§ **ABOUT THIS EXERCISE**: A line below contains "geek (1383, 1228)", and a later one contains "quartier libre (1399, 1417)". Repeat both, with every line between them, exactly.

Stored data
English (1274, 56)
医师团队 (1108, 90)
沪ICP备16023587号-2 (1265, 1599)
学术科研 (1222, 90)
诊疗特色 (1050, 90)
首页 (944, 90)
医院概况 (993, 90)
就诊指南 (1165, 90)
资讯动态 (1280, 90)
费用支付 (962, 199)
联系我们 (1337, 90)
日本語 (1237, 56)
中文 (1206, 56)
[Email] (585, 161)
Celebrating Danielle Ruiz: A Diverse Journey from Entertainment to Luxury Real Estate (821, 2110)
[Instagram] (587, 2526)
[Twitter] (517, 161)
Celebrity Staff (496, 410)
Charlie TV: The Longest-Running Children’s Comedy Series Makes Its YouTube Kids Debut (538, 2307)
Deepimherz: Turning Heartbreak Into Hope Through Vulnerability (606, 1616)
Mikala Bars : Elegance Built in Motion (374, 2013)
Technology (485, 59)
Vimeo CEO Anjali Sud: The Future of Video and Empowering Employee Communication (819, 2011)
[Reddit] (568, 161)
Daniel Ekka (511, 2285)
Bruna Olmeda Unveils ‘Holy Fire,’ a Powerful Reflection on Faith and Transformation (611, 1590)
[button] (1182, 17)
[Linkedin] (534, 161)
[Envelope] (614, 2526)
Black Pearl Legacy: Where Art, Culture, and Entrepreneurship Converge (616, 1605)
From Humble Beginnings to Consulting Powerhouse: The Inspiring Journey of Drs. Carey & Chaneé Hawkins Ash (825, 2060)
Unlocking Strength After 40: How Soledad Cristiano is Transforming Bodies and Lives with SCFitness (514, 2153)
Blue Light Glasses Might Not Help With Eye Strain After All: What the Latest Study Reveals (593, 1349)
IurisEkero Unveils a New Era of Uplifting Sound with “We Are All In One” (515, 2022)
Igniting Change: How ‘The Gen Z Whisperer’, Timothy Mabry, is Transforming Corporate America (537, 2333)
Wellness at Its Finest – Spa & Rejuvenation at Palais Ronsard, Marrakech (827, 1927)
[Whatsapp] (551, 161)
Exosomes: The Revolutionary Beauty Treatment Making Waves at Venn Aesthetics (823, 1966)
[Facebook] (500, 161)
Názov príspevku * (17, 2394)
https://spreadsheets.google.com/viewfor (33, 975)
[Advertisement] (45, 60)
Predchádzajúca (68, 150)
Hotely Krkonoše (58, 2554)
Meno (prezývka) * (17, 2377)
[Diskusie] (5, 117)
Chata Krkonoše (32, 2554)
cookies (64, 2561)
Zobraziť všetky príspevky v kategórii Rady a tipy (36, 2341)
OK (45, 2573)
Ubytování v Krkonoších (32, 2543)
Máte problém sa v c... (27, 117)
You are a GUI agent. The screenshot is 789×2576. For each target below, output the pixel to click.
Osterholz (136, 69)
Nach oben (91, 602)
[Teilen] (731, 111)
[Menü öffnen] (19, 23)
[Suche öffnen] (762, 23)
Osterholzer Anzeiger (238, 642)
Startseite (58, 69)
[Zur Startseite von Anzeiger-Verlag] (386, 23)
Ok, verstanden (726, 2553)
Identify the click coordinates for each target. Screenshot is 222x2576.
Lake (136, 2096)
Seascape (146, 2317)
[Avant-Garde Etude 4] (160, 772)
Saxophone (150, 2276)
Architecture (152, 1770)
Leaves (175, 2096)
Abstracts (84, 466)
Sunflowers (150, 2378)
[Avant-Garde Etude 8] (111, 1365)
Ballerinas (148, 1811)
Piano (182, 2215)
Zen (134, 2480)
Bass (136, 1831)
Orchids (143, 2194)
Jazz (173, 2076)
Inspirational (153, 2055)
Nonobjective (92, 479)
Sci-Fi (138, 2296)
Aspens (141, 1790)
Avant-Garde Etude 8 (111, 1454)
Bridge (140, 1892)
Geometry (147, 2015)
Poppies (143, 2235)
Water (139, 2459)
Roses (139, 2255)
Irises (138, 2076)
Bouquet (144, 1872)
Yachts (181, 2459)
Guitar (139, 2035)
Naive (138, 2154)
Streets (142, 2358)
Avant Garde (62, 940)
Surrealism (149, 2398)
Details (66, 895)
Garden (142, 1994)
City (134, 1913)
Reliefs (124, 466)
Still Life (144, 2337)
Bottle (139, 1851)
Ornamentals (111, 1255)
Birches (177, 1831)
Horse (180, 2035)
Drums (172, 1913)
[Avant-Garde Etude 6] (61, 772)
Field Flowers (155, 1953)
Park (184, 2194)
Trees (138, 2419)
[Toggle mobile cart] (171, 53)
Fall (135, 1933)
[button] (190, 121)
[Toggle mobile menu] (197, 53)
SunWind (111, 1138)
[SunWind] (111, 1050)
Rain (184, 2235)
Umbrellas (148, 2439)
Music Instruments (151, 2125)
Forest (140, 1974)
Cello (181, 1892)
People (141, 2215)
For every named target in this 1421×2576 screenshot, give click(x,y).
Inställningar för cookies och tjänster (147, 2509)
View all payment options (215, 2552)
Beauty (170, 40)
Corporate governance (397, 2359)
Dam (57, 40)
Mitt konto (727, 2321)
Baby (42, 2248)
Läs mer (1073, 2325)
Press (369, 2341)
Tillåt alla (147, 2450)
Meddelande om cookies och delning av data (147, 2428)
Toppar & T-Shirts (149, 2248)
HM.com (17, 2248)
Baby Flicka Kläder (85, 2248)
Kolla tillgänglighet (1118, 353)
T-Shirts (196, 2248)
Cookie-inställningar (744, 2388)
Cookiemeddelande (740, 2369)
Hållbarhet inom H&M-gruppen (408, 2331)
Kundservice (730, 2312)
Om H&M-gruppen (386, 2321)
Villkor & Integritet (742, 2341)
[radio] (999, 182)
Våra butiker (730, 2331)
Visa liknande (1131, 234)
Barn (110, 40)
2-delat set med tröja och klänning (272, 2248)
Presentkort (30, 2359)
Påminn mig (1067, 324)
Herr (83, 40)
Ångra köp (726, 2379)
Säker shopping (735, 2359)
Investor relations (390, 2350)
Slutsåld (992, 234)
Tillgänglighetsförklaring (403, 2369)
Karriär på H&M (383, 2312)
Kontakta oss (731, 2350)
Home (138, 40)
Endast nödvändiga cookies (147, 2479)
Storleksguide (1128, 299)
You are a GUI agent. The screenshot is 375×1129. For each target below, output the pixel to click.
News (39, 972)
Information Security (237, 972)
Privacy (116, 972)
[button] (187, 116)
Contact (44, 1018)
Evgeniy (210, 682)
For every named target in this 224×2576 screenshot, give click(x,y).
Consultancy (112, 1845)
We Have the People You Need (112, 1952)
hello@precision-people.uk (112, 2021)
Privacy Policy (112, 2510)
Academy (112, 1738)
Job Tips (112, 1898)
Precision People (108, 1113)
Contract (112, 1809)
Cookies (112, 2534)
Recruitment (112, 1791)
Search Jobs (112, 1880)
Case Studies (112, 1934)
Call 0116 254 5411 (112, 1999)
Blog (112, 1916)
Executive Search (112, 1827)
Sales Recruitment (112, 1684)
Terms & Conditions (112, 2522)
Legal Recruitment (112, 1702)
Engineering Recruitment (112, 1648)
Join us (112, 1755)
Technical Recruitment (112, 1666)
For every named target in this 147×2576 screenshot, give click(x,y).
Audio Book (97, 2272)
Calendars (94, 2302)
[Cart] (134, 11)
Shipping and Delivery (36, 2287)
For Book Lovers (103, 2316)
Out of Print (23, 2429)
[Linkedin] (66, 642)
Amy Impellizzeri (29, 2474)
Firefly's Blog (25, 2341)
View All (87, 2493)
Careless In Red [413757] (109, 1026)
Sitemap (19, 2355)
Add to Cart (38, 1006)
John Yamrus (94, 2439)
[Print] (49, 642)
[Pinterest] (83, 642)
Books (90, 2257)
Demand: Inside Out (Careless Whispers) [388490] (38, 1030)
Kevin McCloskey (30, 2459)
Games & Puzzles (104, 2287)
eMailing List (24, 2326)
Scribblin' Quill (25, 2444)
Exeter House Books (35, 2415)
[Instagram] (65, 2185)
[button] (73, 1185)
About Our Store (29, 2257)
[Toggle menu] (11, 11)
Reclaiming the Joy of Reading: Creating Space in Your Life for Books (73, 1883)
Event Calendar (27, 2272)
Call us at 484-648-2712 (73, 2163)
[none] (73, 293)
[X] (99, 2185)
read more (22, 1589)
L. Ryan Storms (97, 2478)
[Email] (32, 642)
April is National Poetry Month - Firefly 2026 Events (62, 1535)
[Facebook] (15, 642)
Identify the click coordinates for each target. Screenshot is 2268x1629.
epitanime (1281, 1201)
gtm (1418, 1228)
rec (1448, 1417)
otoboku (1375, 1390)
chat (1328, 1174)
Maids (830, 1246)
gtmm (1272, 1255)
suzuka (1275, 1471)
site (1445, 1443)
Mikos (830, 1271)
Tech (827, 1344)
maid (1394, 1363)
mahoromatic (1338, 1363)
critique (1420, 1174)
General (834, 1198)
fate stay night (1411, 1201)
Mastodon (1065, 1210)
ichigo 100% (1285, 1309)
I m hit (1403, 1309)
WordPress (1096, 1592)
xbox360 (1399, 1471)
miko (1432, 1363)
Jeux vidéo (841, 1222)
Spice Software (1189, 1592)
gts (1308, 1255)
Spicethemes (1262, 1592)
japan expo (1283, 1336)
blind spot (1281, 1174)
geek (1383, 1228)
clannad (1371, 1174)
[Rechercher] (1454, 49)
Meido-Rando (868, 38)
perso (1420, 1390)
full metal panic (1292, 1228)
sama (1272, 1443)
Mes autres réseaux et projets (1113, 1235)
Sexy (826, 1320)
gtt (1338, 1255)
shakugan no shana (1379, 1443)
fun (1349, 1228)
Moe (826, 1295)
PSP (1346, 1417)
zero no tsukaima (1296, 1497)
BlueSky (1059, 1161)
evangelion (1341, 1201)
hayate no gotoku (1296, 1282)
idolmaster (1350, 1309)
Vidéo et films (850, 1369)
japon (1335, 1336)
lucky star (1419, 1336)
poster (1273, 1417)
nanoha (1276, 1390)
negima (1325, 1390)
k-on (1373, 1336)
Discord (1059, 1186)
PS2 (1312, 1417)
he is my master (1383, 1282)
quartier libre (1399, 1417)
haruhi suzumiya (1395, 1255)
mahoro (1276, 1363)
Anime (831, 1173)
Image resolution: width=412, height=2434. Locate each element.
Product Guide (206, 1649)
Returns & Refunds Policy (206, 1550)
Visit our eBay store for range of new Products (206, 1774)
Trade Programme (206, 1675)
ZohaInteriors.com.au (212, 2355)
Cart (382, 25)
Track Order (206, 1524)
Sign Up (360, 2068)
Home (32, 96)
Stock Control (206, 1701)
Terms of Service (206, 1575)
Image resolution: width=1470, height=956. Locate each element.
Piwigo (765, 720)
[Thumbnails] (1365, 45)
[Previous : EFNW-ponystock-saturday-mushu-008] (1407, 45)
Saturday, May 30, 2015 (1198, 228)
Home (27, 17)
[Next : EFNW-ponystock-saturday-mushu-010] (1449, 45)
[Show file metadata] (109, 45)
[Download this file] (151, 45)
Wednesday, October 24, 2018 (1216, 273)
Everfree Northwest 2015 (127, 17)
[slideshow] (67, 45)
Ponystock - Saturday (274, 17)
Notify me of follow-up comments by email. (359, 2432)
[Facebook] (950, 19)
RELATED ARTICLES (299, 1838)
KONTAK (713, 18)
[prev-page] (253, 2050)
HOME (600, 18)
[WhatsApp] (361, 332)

§ **SOLUTION FOR THIS TASK**:
geek (1383, 1228)
clannad (1371, 1174)
[Rechercher] (1454, 49)
Meido-Rando (868, 38)
perso (1420, 1390)
full metal panic (1292, 1228)
sama (1272, 1443)
Mes autres réseaux et projets (1113, 1235)
Sexy (826, 1320)
gtt (1338, 1255)
shakugan no shana (1379, 1443)
fun (1349, 1228)
Moe (826, 1295)
PSP (1346, 1417)
zero no tsukaima (1296, 1497)
BlueSky (1059, 1161)
evangelion (1341, 1201)
hayate no gotoku (1296, 1282)
idolmaster (1350, 1309)
Vidéo et films (850, 1369)
japon (1335, 1336)
lucky star (1419, 1336)
poster (1273, 1417)
nanoha (1276, 1390)
negima (1325, 1390)
k-on (1373, 1336)
Discord (1059, 1186)
PS2 (1312, 1417)
he is my master (1383, 1282)
quartier libre (1399, 1417)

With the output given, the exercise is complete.